Columbia University Center on Global Energy Policy: Oil & COVID-19 economic impact
The oil price collapse triggered by the end of Saudi-Russian cooperation earlier this month will deliver significant benefits for China’s economy, according to Dr. Erica Downs, Antoine Halff, David Sandalow, Erin Blanton from Columbia CGEP. As the world’s largest net oil importer, China stands to benefit from a substantial drop in its oil import bill. However, coronavirus-related restrictions on economic activities in China and around the world, as well as the $40 per barrel floor under domestic fuel prices, may limit the extent to which lower oil prices stimulate economic growth.
The price collapse is a mixed bag for China’s oil industry. It provides an opportunity for refiners to profit from the difference between higher state-set fuel prices and lower international crude prices (when crude trades below $40); increase product exports and consolidate China’s role as a regional refining hub; and—depending on the amount of available crude oil storage capacity in China—stock up on cheap crude to sell at a profit when oil prices recover. However, lower for longer oil prices will make it more challenging for China’s oil producers to increase China’s oil and natural gas output and may force China’s NOCs to choose between bolstering production or their bottom lines.
That said, the oil price collapse is not all bad news for China’s energy security. China benefits from the ongoing competition between its two largest crude suppliers: Russia and Saudi Arabia. In addition, a sustained period of low oil prices would provide China with the opportunity to meet more of its future import requirements with cheaper LNG, reducing reliance on Russian and Central Asian gas exporters.

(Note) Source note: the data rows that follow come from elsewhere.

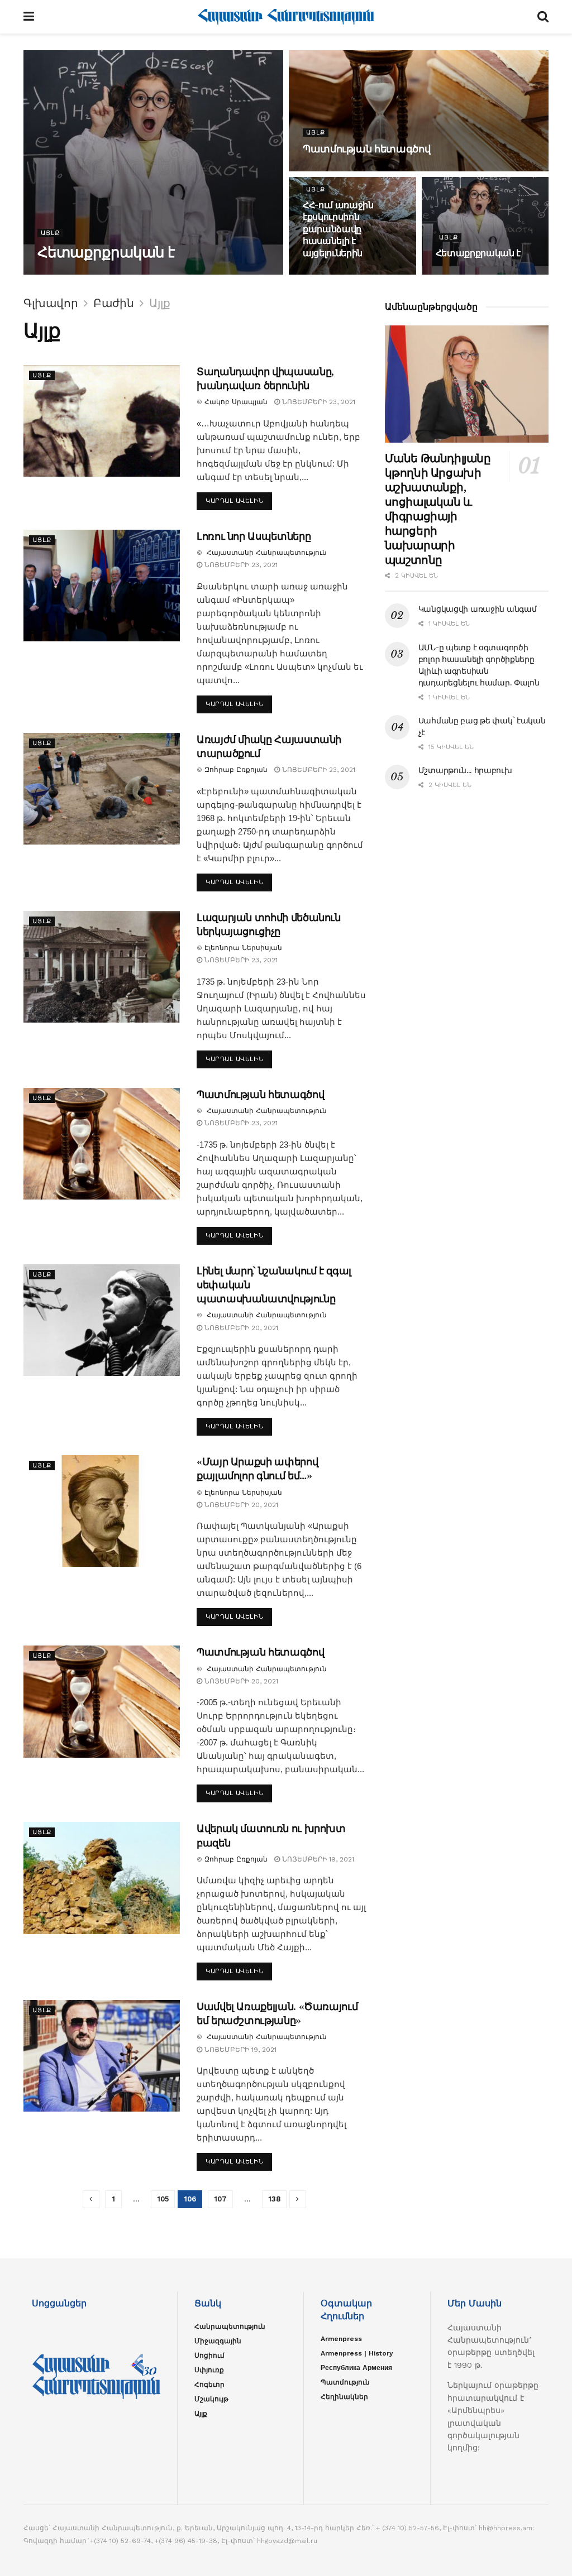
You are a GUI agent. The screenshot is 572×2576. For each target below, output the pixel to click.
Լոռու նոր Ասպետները (254, 536)
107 (220, 2199)
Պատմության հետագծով (366, 149)
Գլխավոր (50, 303)
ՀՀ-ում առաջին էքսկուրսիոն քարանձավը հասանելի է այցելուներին (338, 228)
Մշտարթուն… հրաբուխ (465, 770)
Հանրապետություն (229, 2326)
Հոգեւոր (209, 2384)
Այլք (50, 233)
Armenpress (341, 2339)
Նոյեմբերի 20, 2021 (240, 1328)
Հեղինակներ (344, 2397)
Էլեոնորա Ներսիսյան (243, 948)
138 (274, 2199)
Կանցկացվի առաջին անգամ (477, 609)
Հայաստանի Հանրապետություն (106, 274)
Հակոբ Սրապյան (236, 402)
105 (163, 2199)
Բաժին (113, 303)
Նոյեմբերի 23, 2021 (317, 402)
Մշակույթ (211, 2399)
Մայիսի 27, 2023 (339, 274)
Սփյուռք (209, 2370)
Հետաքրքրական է (106, 252)
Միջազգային (217, 2341)
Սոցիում (209, 2355)
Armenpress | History (357, 2353)
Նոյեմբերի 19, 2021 (317, 1859)
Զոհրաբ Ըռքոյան (236, 770)
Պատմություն (345, 2382)
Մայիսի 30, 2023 (211, 274)
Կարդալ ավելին (234, 501)
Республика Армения (356, 2368)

Lower oil prices will have only modest impacts on Chinese emissions and pollution levels. On the plus side, lower oil prices support Beijing’s policy of converting heating in northern China from coal to natural gas (since natural gas prices are often tied oil prices). On the minus side, lower oil prices may somewhat slow the development of China’s EV industry and increase purchases of larger, more-polluting SUVs.
Finally, the oil price collapse will make the energy purchase targets in the Phase 1 US-China trade deal more challenging for China to achieve. Those targets were unlikely to be met in any event, and the combination of the Covid-19 economic impact and oil price collapse may provide both countries with a face-saving way to explain the failure to deliver on the energy purchase terms of that agreement.